WHAT YOU SHOULD DO:
What the task needs is the data below, written out verbatim.

═════ SOURCE INFORMATION

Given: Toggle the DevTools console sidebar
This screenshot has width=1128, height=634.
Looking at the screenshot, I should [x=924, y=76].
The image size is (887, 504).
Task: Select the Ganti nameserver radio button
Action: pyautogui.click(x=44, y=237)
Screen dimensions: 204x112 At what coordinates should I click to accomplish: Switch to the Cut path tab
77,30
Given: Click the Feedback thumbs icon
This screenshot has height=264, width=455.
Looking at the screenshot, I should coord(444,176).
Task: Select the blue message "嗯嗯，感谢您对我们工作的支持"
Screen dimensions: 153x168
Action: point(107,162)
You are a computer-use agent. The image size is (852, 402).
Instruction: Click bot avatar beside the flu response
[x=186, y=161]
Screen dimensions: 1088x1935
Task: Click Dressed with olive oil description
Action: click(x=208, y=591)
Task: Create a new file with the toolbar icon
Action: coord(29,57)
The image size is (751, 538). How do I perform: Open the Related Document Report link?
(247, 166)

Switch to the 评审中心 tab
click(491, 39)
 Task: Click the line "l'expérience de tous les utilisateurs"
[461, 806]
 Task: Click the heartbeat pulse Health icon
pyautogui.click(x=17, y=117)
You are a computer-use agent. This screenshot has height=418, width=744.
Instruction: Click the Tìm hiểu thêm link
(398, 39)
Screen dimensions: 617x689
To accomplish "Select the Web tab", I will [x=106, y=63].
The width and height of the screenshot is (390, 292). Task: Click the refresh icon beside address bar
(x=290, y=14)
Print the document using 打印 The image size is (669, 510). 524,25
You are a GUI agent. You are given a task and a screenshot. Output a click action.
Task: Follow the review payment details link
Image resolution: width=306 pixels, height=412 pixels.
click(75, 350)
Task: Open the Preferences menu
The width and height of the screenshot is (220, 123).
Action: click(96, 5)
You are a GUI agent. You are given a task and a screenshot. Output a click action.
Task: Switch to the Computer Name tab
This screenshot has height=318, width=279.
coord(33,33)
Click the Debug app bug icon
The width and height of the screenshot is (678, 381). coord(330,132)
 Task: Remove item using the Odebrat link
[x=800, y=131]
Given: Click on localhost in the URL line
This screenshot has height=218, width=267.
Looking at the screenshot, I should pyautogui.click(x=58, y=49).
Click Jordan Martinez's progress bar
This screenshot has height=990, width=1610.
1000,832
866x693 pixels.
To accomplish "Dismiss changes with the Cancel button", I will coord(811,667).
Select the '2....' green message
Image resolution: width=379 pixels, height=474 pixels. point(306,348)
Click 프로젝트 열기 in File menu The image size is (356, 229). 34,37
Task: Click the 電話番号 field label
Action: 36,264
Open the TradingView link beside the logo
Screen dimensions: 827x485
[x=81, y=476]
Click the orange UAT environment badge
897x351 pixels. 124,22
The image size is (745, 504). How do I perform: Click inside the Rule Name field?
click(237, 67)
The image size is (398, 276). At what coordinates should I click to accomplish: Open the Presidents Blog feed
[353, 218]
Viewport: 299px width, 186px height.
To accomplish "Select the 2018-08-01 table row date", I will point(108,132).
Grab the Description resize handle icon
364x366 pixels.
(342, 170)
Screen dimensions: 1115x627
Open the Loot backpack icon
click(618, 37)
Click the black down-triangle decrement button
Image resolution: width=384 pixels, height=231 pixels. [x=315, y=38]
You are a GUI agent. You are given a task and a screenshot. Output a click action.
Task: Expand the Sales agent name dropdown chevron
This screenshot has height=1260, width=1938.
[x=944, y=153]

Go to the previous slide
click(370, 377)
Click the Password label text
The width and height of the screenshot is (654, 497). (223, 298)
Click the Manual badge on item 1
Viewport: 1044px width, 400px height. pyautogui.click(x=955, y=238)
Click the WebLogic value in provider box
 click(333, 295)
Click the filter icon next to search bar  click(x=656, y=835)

══════════

ANSWER FOR THIS EXERCISE:
Given: Toggle the DevTools console sidebar
This screenshot has width=1128, height=634.
Looking at the screenshot, I should [x=924, y=76].
The image size is (887, 504).
Task: Select the Ganti nameserver radio button
Action: pyautogui.click(x=44, y=237)
Screen dimensions: 204x112 At what coordinates should I click to accomplish: Switch to the Cut path tab
77,30
Given: Click the Feedback thumbs icon
This screenshot has height=264, width=455.
Looking at the screenshot, I should coord(444,176).
Task: Select the blue message "嗯嗯，感谢您对我们工作的支持"
Screen dimensions: 153x168
Action: point(107,162)
You are a computer-use agent. The image size is (852, 402).
Instruction: Click bot avatar beside the flu response
[x=186, y=161]
Screen dimensions: 1088x1935
Task: Click Dressed with olive oil description
Action: click(x=208, y=591)
Task: Create a new file with the toolbar icon
Action: coord(29,57)
The image size is (751, 538). How do I perform: Open the Related Document Report link?
(247, 166)

Switch to the 评审中心 tab
click(491, 39)
 Task: Click the line "l'expérience de tous les utilisateurs"
[461, 806]
 Task: Click the heartbeat pulse Health icon
pyautogui.click(x=17, y=117)
You are a computer-use agent. This screenshot has height=418, width=744.
Instruction: Click the Tìm hiểu thêm link
(398, 39)
Screen dimensions: 617x689
To accomplish "Select the Web tab", I will [x=106, y=63].
The width and height of the screenshot is (390, 292). Task: Click the refresh icon beside address bar
(x=290, y=14)
Print the document using 打印 The image size is (669, 510). 524,25
You are a GUI agent. You are given a task and a screenshot. Output a click action.
Task: Follow the review payment details link
Image resolution: width=306 pixels, height=412 pixels.
click(75, 350)
Task: Open the Preferences menu
The width and height of the screenshot is (220, 123).
Action: click(96, 5)
You are a GUI agent. You are given a task and a screenshot. Output a click action.
Task: Switch to the Computer Name tab
This screenshot has height=318, width=279.
coord(33,33)
Click the Debug app bug icon
The width and height of the screenshot is (678, 381). coord(330,132)
 Task: Remove item using the Odebrat link
[x=800, y=131]
Given: Click on localhost in the URL line
This screenshot has height=218, width=267.
Looking at the screenshot, I should pyautogui.click(x=58, y=49).
Click Jordan Martinez's progress bar
This screenshot has height=990, width=1610.
1000,832
866x693 pixels.
To accomplish "Dismiss changes with the Cancel button", I will coord(811,667).
Select the '2....' green message
Image resolution: width=379 pixels, height=474 pixels. point(306,348)
Click 프로젝트 열기 in File menu The image size is (356, 229). 34,37
Task: Click the 電話番号 field label
Action: 36,264
Open the TradingView link beside the logo
Screen dimensions: 827x485
[x=81, y=476]
Click the orange UAT environment badge
897x351 pixels. 124,22
The image size is (745, 504). How do I perform: Click inside the Rule Name field?
click(237, 67)
The image size is (398, 276). At what coordinates should I click to accomplish: Open the Presidents Blog feed
[353, 218]
Viewport: 299px width, 186px height.
To accomplish "Select the 2018-08-01 table row date", I will point(108,132).
Grab the Description resize handle icon
364x366 pixels.
(342, 170)
Screen dimensions: 1115x627
Open the Loot backpack icon
click(618, 37)
Click the black down-triangle decrement button
Image resolution: width=384 pixels, height=231 pixels. [x=315, y=38]
You are a GUI agent. You are given a task and a screenshot. Output a click action.
Task: Expand the Sales agent name dropdown chevron
This screenshot has height=1260, width=1938.
[x=944, y=153]

Go to the previous slide
click(370, 377)
Click the Password label text
The width and height of the screenshot is (654, 497). (223, 298)
Click the Manual badge on item 1
Viewport: 1044px width, 400px height. pyautogui.click(x=955, y=238)
Click the WebLogic value in provider box
 click(333, 295)
Click the filter icon next to search bar  click(x=656, y=835)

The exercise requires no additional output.